Gayathri Ravi, MD, discusses the role minimal residual disease plays in decision making and treating patients with hematologic malignancies.
Gayathri Ravi, MD, assistant professor at University of Alabama, Birmingham, discusses the role minimal residual disease (MRD) plays in decision making and treating patients with hematologic malignancies.
According to Ravi, the use of MRD is becoming more relevant in today's practice, especially in the myeloma space. This is attributed to MRD being a strong prognostic factor.
Experts are working to find MRD-adapted treatment and management can be applied in real-world practice. Ravi notes that it will be important to determine the feasibility of using MRD in academic centers, as well as when involving community partners.
Additionally, there are still questions that need to be answered by research regarding the use of MRD, when to measure patients, how frequently to measure patients, and more.
Transcription:
0:08 | We do know that MRD is a strong prognostic factor. We do know that people who are not able to achieve MRD negativity have early-risk of progression and relapse. At this time, most of the trials have been conducted during treatment time points to measure MRD to look at post-induction therapy, post-transplant, post-consolidation, and periodically during maintenance therapy, mostly in the trial setting and not outside in the real practice.

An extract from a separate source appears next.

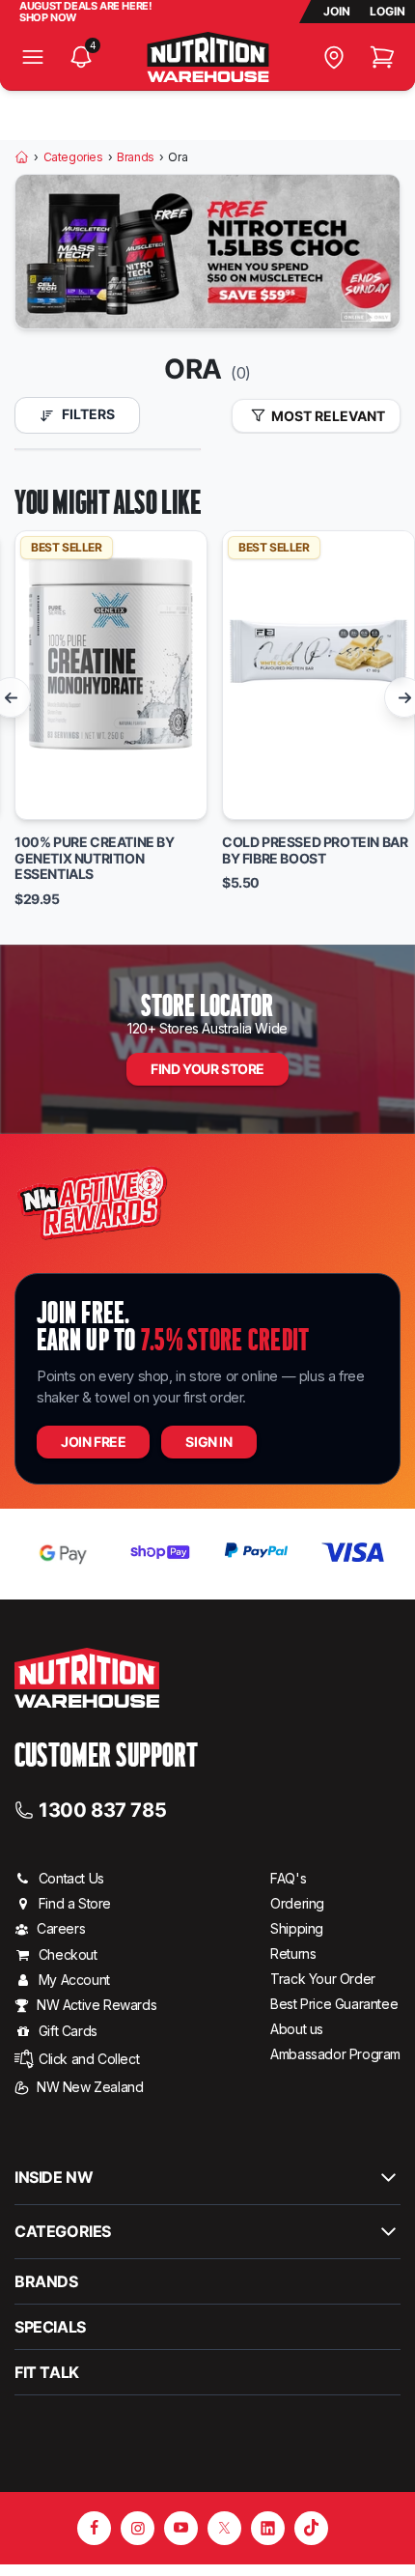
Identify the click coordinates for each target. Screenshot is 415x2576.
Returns (293, 1953)
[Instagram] (137, 2528)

0:47 | What we do not know is if MRD alone is sufficient to decide on discontinuation of therapy, or should we monitor additional parameters in addition to the regular myeloma labs that we measure? If so, how frequently should we measure that, especially when we decide to take patients off treatment? We do not have data on that, so that is something that is critical, especially if we are looking at MRD-based therapies where we talk about monitoring patients off treatment. Then, we need to know when we need to measure them, how frequently we need to measure them, and what else we need to measure.